## Exercises to complete
[A] In the shareholder meeting transcript, how many votes against the appointment of Ms. Scaglia did the shareholder report being instructed to cast?
[B] Continue the shareholder meeting transcript from its last sentence.

## Source text
--------------------------------------------------

I inform the meeting that we have been instructed to vote as follows: 2,087,089 votes against this item; 137,668 votes as abstention; and 83,454,793 votes in favor of this item.

Piero Novelli

executive
#61

Thank you. If there are no further votes against and no further abstentions, I assume that the remainder of the votes are in favor. I conclude that the resolution to appoint Mr. Sichel for a term of 4 years has been adopted. The eighth voting item is the proposal to appoint Ms. Francesca Scaglia as a member of the Supervisory Board for a first term of 4 years, subject to regulatory approval. Are there any shareholders who have comments or questions about this item? I note that no comments are made and no questions are asked. I suggest to vote on the agenda item to appoint Ms. Scaglia to the Supervisory Board. Voting Item 8. Are there any shareholders who wish to vote against the appointment of Ms. Scaglia? Are there any shareholders who want to abstain from voting?

Unknown Shareholder

shareholder
#62

I inform the meeting that we have been instructed to vote as follows: 724,947 votes against this item; 157,629 votes as abstention; and 84,816,974 votes in favor of this item.

Piero Novelli

executive
#63

Thank you. If there are no further votes against and no further abstentions, I assume that the remainder of the votes are in favor. I conclude that the resolution to appoint Ms. Scaglia for a term of 4 years has been adopted. I congratulate Mr. Sichel with his reappointment and Ms. Scaglia with her appointment and look forward to working with them on the Supervisory Board. We will proceed to the next item, agenda item 5, composition of the Managing Board. The next voting item on the agenda of this meeting are the reappointments of one of the members of the Managing Board, Ms. Delphine d'Amarzit, and the appointment of a new member, Mr. Rene van Vlerken, both for a term of 4 years. The Supervisory Board has drawn up binding nominations for this reappointment and this appointment. I refer to the explanatory notes to the agenda and its annex for information about the candidates. Approval for Mr. van Vlerken's appointment from the Dutch Minister of Finance and from the College of Regulators have already been obtained. You should, therefore, be noted that both the reappointment and the appointment will have immediate effect. I kindly invite Mr. van Vlerken to stand up and briefly introduce himself to the shareholders.

Rene van Vlerken

executive
#64

Thank you. Thank you, Mr. Chairman. Thank you for the nomination to become the CEO of Euronext Amsterdam and Managing Board member. It's a great honor. It's a great pleasure, and I really look forward to continue working on the realization of the strategic ambitions of Euronext and build a very vital and very sustainable capital market in the Netherlands specifically. Thank you.

Piero Novelli

executive
#65

Thank you very much. Are there any shareholders who have comments or questions about this item? I note that no comments are made and no questions are asked. Voting item 9, the ninth voting item is the proposal to reappointment of Delphine d'Amarzit as a member of the Managing Board. Are there any shareholders who wish to vote against the reappointment of Ms. d'Amarzit? Are there any shareholders who wish to abstain from voting?

Unknown Shareholder

shareholder
#66

I inform the meeting that we have been instructed to vote as follows: 268,240 votes against this item; 55,373 votes as abstention; and 85,355,937 votes in favor of this item.

--------------------------------------------------

## Stored data

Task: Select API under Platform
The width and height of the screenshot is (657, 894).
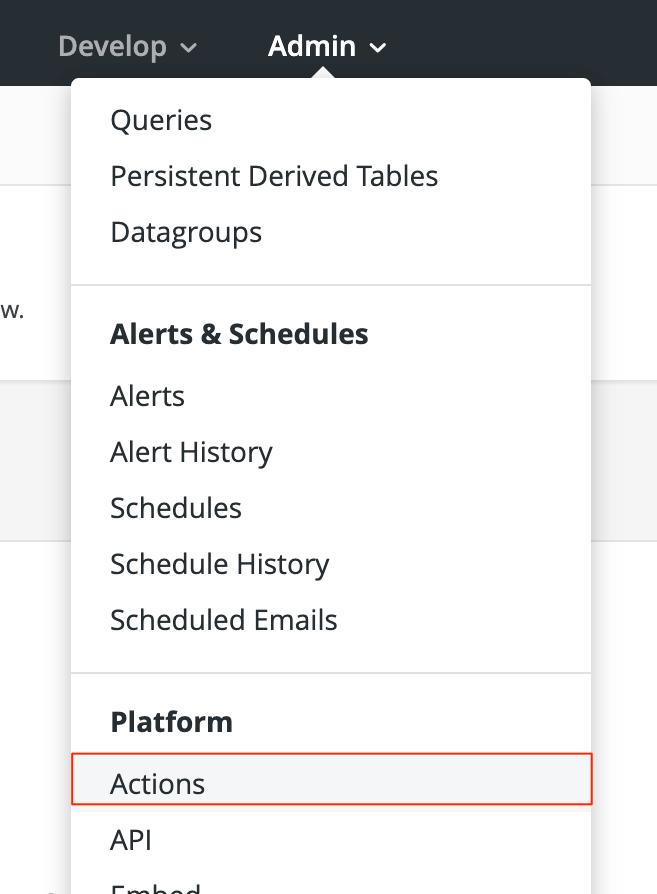Action: (131, 840)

--------------------------------------------------

## The results
[A] 724,947 votes against.

[B]
Piero Novelli

executive
#67

Thank you. If there are no further votes against and no further abstentions, I assume that the remainder of the votes are in favor. I conclude that the resolution to reappoint Ms. d'Amarzit for a term of 4 years has been adopted. Voting item 10. The tenth voting item is the proposal to appoint Mr. Rene van Vlerken as a member of the Managing Board. Are there any shareholders who wish to vote against the appointment of Mr. van Vlerken? Are there any shareholders who wish to abstain from voting?

Unknown Shareholder

shareholder
#68

I inform the meeting that we have been instructed to vote as follows: 268,089 votes against this item; 55,442 votes as abstention; and 85,356,019 votes in favor of this item.

Piero Novelli

executive
#69

Thank you. If there are no further votes against and no further abstentions, I assume that the remainder of the votes are in favor. I conclude that the resolution to appoint Mr. van Vlerken for a term of 4 years has been adopted. I congratulate Ms. d'Amarzit with their reappointment and Mr. van Vlerken with his appointment. We will proceed to the next item, agenda item 6, proposal to amend the remuneration policy with regard to the Managing Board. The 11th voting item is the proposal to amend the remuneration policy with regard to the Managing Board. I refer to the explanatory notes to the agenda and its annex for information about the proposal. Are there any shareholders who have comments or questions about these items?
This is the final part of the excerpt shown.